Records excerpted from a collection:
----------

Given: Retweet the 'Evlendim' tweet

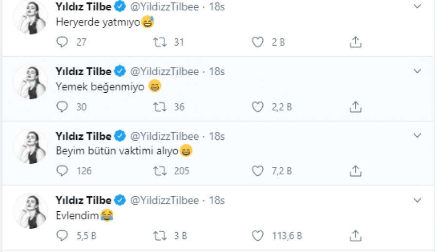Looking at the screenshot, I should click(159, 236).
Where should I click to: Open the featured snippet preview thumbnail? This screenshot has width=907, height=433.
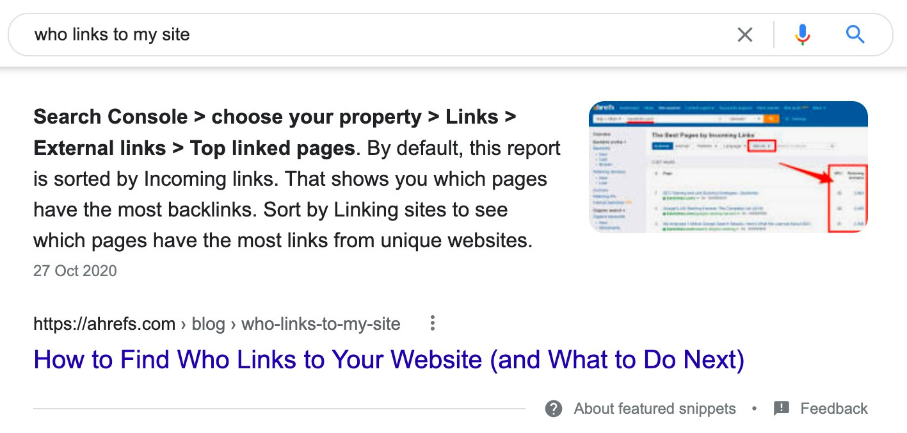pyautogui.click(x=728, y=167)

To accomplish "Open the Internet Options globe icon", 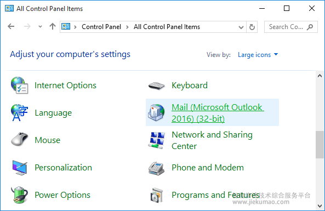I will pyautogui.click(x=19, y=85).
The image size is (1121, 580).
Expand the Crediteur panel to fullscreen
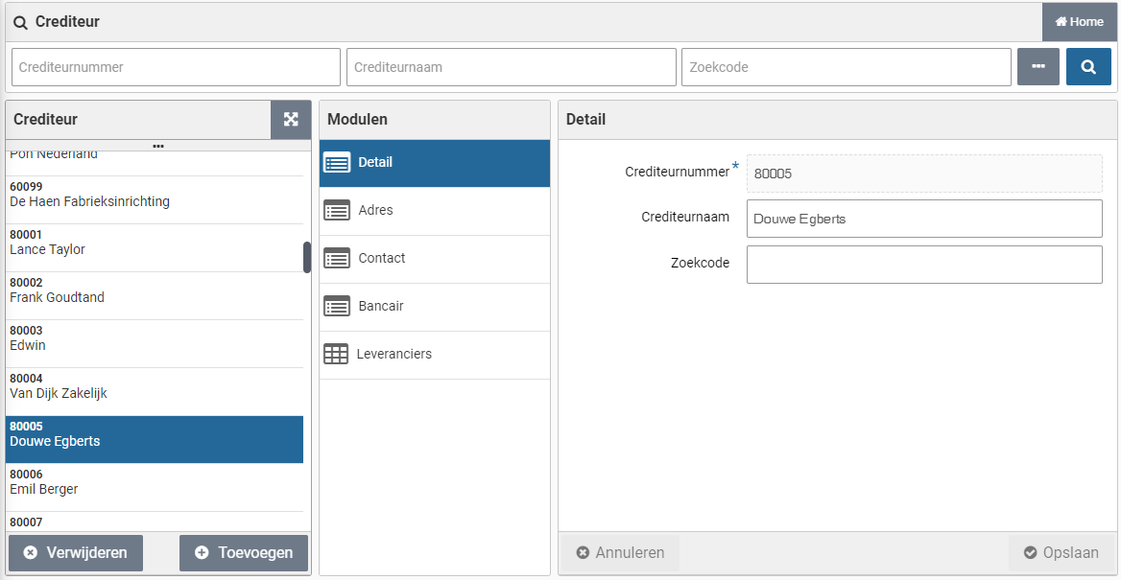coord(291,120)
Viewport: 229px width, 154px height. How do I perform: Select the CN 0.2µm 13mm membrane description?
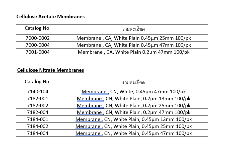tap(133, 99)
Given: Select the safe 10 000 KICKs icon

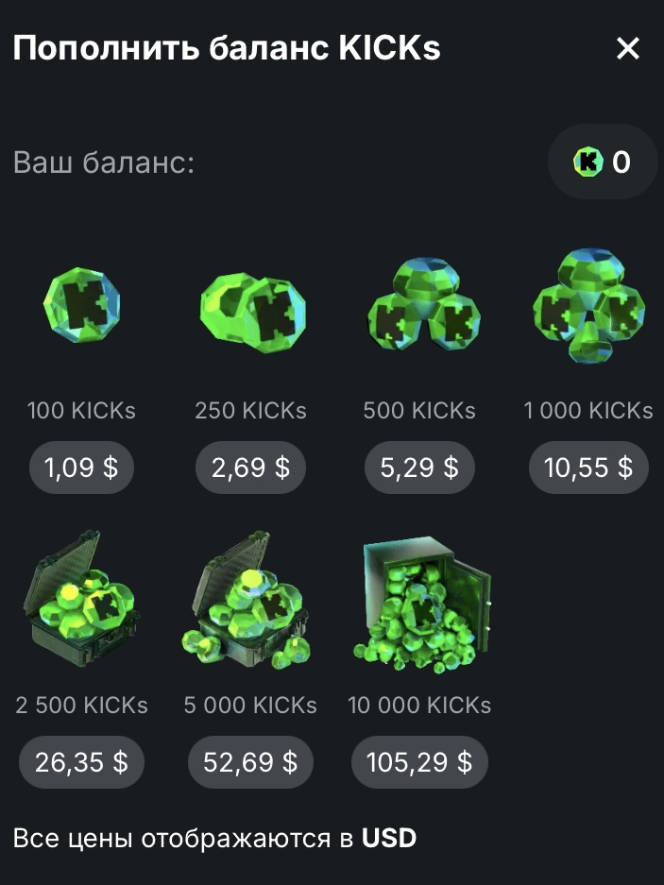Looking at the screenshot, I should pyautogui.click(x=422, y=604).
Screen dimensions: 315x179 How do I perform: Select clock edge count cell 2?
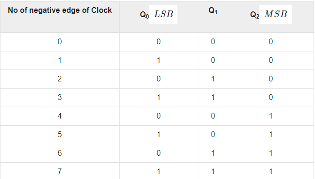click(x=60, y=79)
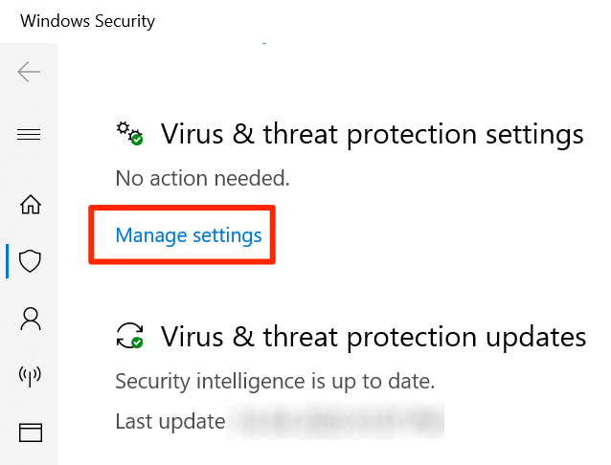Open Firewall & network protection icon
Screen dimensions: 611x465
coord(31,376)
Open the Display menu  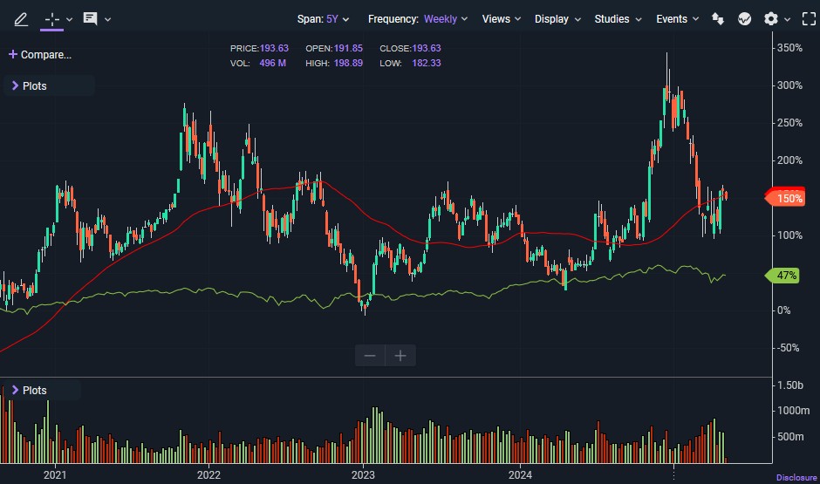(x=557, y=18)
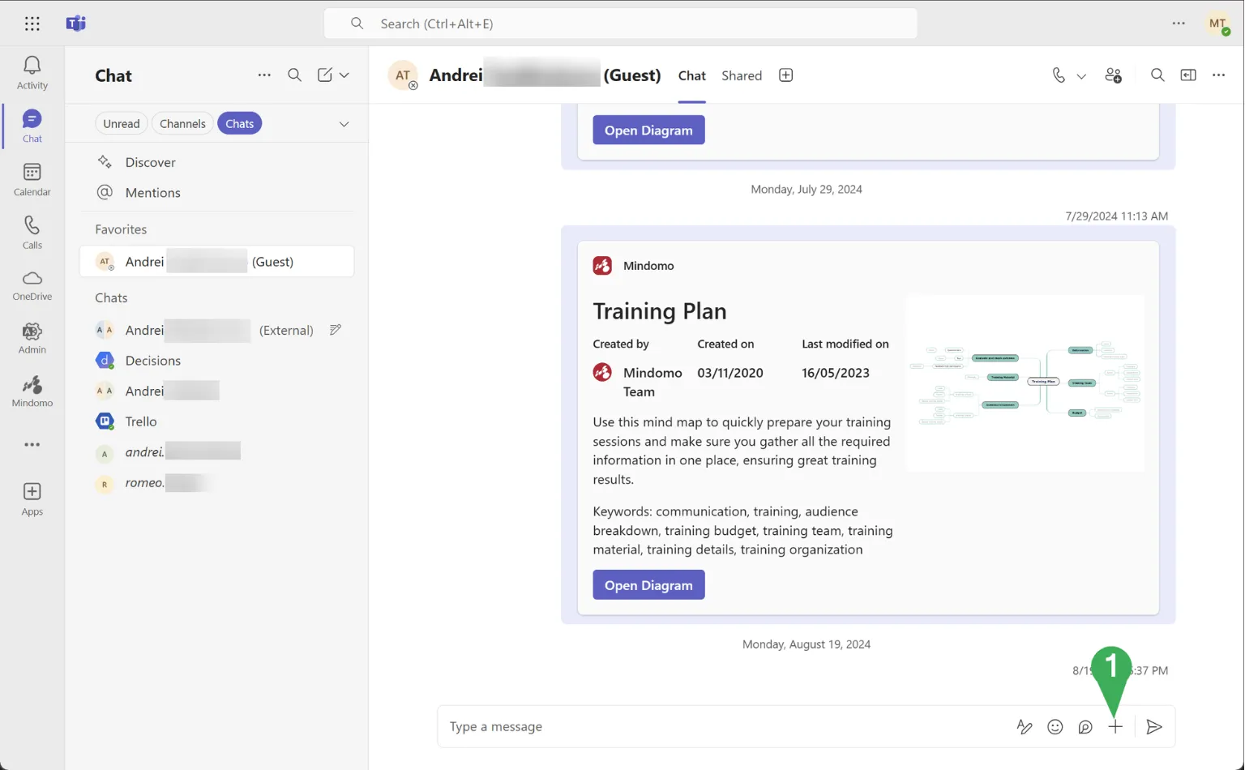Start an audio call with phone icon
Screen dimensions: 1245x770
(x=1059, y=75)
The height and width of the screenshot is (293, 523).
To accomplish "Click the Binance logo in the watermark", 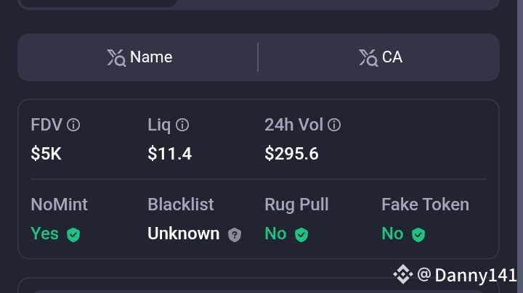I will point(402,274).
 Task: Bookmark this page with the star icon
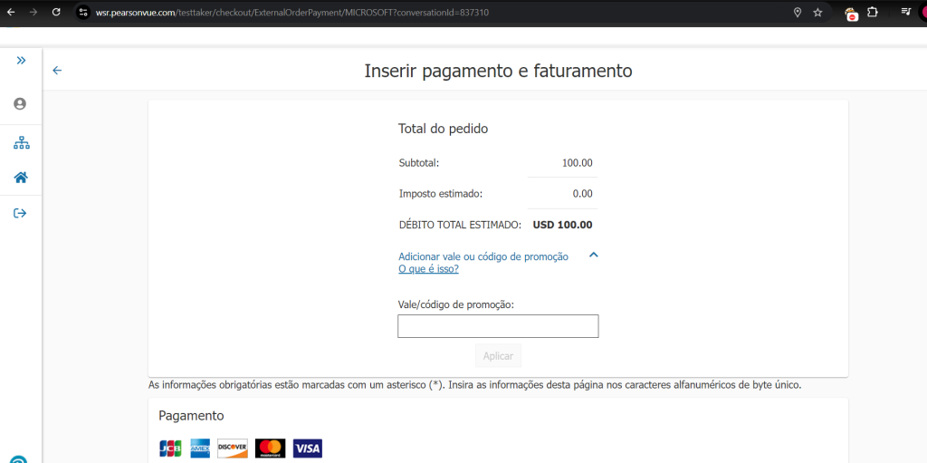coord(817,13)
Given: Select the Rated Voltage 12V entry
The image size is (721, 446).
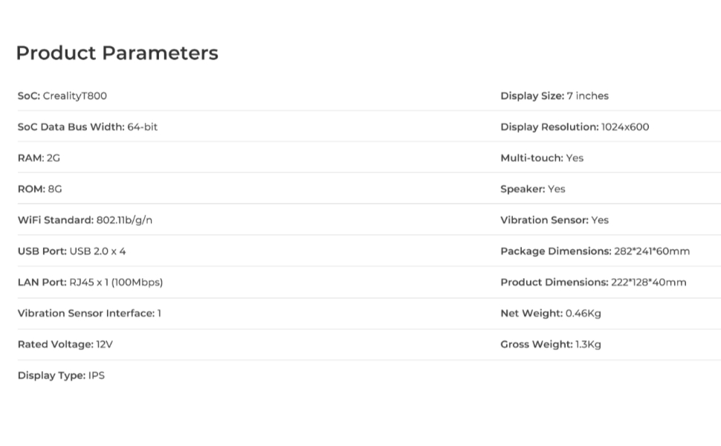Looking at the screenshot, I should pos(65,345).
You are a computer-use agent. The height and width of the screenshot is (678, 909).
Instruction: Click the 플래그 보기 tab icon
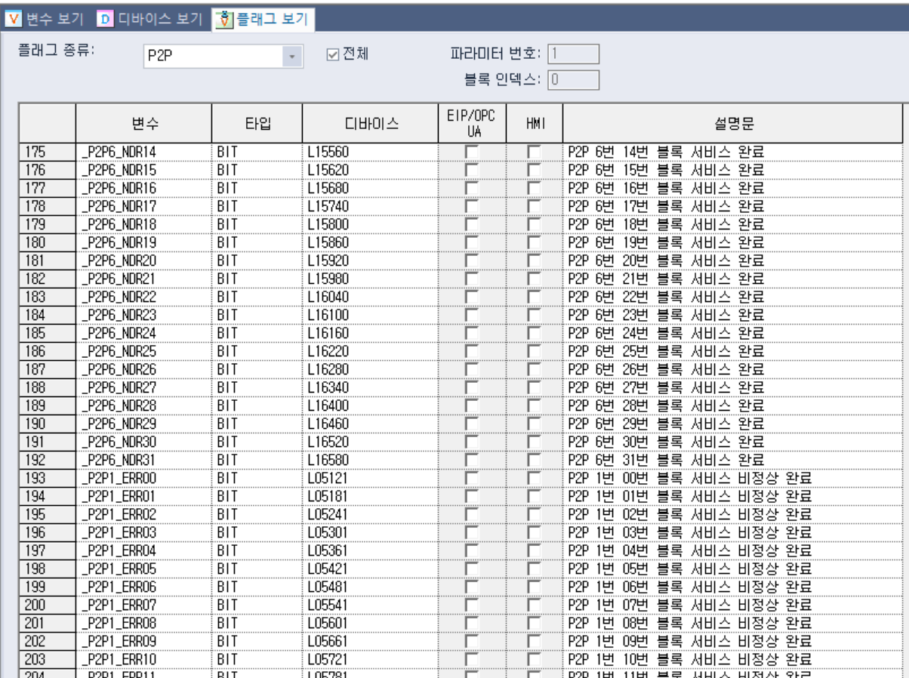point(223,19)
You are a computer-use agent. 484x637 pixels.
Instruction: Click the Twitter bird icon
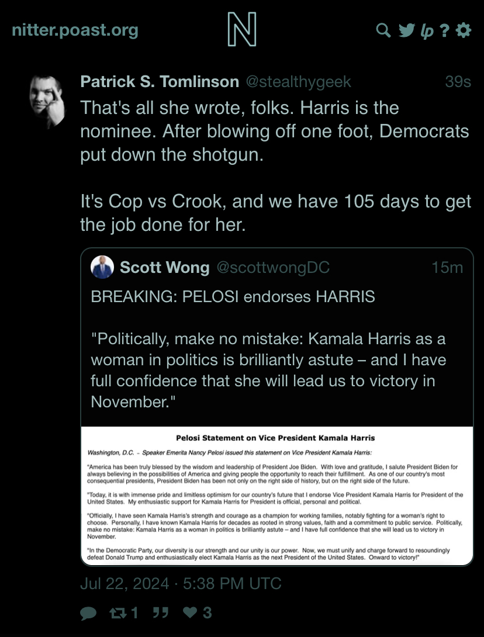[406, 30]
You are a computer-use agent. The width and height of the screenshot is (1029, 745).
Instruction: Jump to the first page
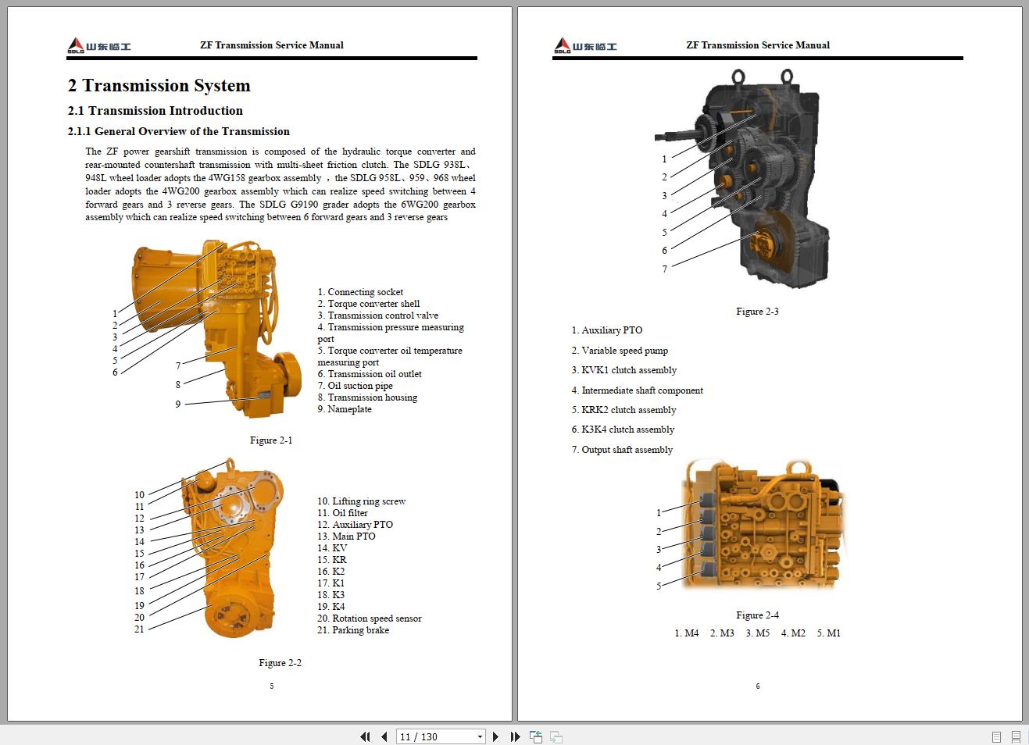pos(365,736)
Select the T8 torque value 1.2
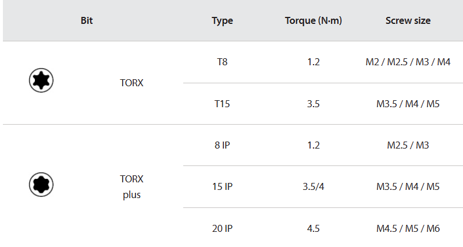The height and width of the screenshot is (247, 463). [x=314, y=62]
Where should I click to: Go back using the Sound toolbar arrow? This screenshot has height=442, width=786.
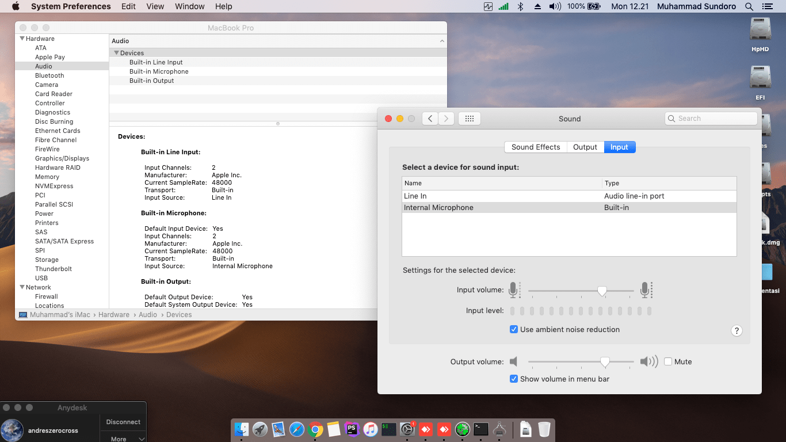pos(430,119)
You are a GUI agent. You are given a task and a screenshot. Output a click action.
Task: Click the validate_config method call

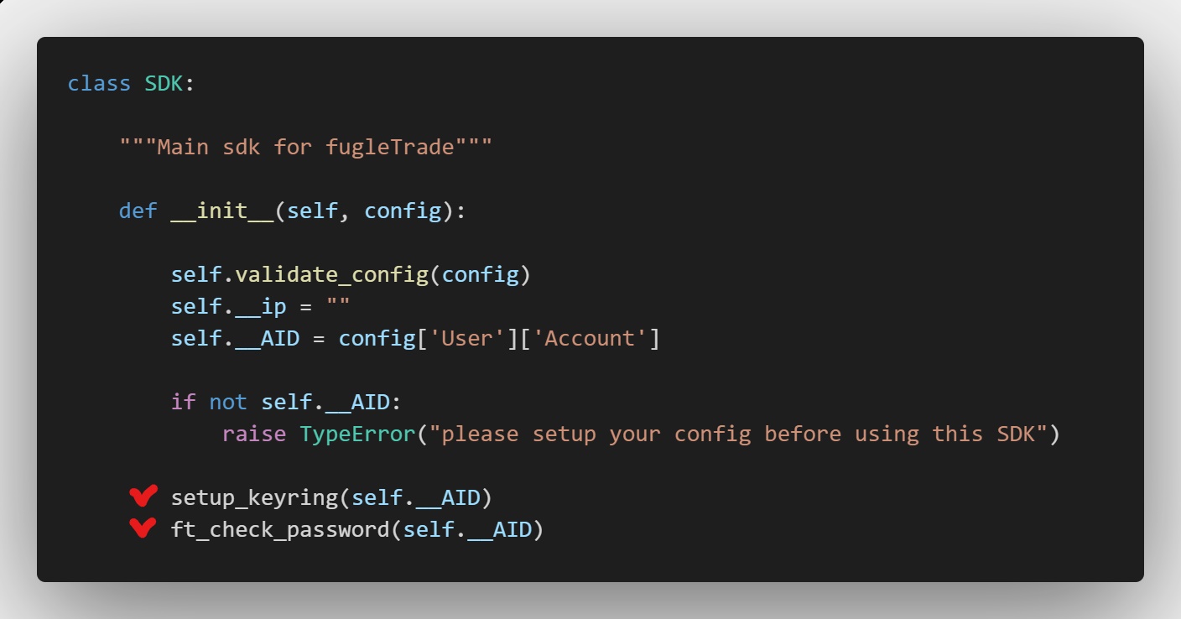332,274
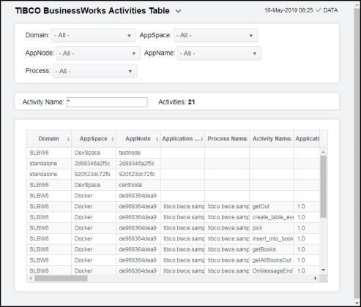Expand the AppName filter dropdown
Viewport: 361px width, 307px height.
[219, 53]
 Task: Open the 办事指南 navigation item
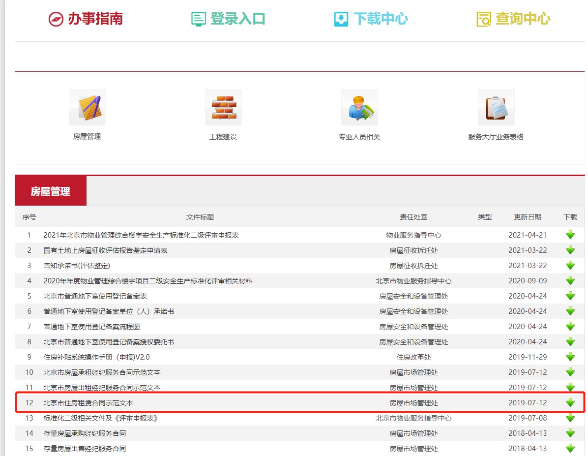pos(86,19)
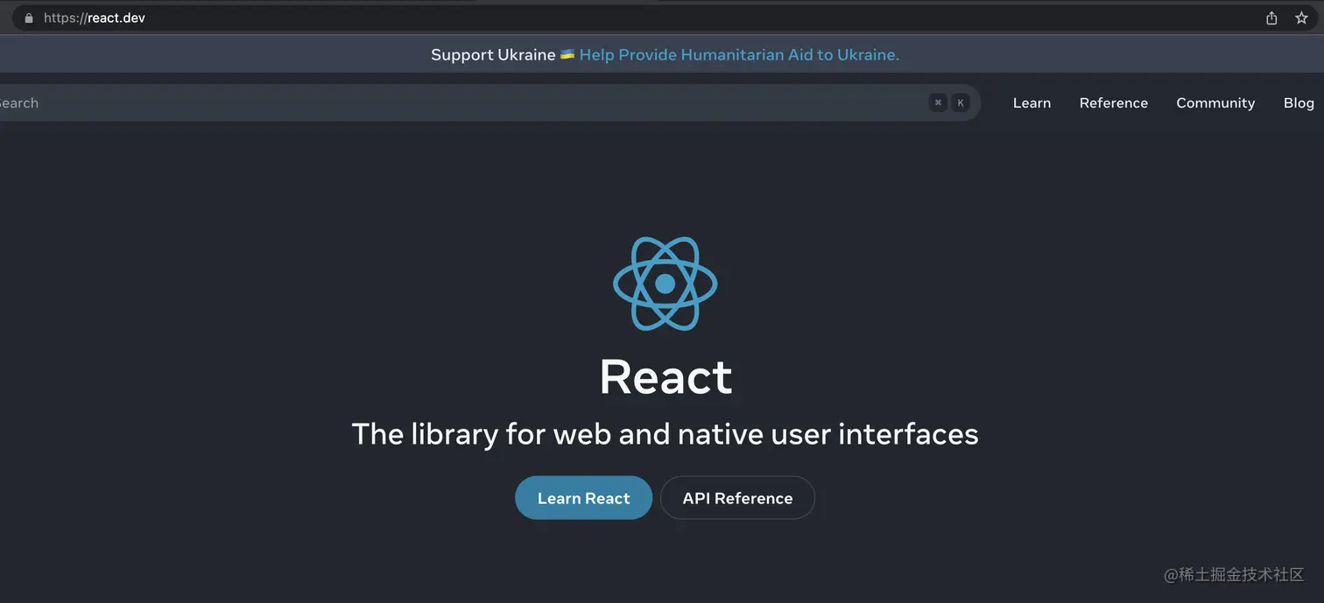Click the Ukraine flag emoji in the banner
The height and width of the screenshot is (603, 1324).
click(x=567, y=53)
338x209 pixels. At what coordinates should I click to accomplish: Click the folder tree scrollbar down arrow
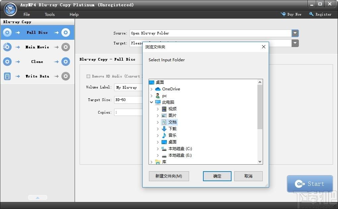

----------

**EXERCISE:** Go over the data and return every line that includes the word "pixels".

**RESULT FOR THIS EXERCISE:**
You are a computer-use agent. 484x637 pixels.
338x209 pixels. At what coordinates should I click to accomplish: Click the folder tree scrollbar down arrow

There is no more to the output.